My friend Guy James the singer/songwriter has been writing about his experience of holotropic breathwork. I haven’t tried it myself but given Guy’s very genuine enthusiasm I’m giving the link to his online article. Click on http://www.grof-holotropic-breathwork.net/group/gbd2011english and you’ll find it about half way down the online page. It’s very interesting in all sorts of ways and if you’re in pursuit of happiness it’s something you might like to consider. As I say, I haven’t tried it myself and I certainly don’t accept some of the claims made about it but it helps some people and it might help you. And if you’d like to hear Guy’s music it’s on: www.guyjames.com

Happiness Is The European Union

Living here in Spain I’m part of the European dream which, sadly, seems in danger of falling apart. Almost everyone sees the European Union in economic terms. They only ask: Does it make me richer or does it make me poorer? Personally, I don’t give a damn for the economics. I care about being happy and the European Union makes me happy.

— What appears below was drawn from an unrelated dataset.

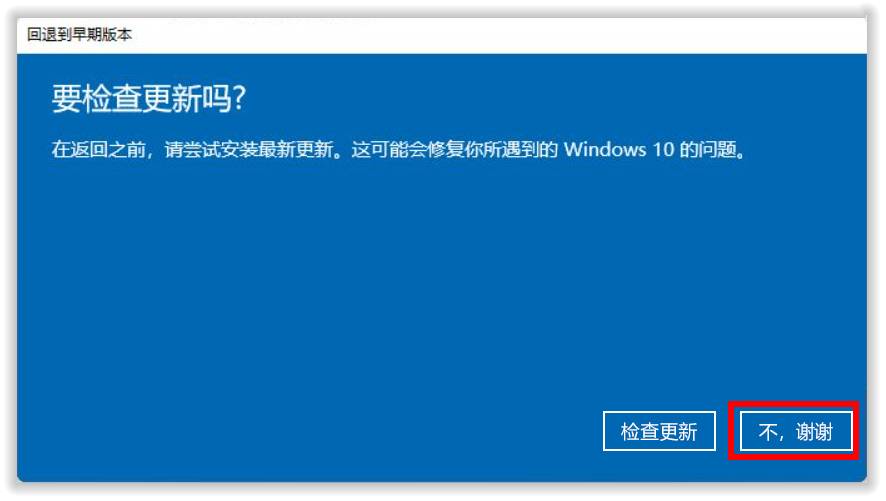This screenshot has width=886, height=501.
Task: Click the phrase 请尝试安装最新更新
Action: [x=249, y=150]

I was brought up in Southend-on-Sea, Essex, England. If I had to stay there I’d be very unhappy. But because of the European Union I can live just about anywhere I choose from the Arctic to the Mediterranean and from the Atlantic to the Black Sea. I can snowboard in the Alps and I can swim in the Aegean. Right now I’m living in Spain, with the Med half an hour away and the winter resorts of the Pyrenees two hours away. Maybe next year I’ll live in France. Who knows? I have the right. It’s the most fantastic thing.

As far as I’m concerned, the right to choose where you live is fundamental. If you don’t have that then you don’t have the right to choose your own lifestyle. And if you can’t choose your lifestyle you can’t be yourself and you can’t be happy.

Don’t let the dream die.

Happiness In The Face Of Criticism

This morning I was checking my books on Amazon and noticed that How To Be Happier was by far the most reviewed, with 28 entries. So that has to tell me something. Most of the reviews were favourable, some of them extremely so, but I also seem to have reduced a couple of people to a state of near apoplexy. Far from being happier they were utterly enraged. And it’s quite instructive to look at why.

One criticism was that my book contained much the same advice as other books on happiness. Now, few people could be buying more ‘how to’ books than me. I have books on how to ski, snowboard, climb, ride, surf, dive, sail, have sex (two shelves) and all kinds of other things. And you know what? All the books on, say, snowboarding, give me the same advice. So far, not one of the books has suggested I should strap the board to my head rather than my feet. I find it reassuring that all the experts are agreed on that point.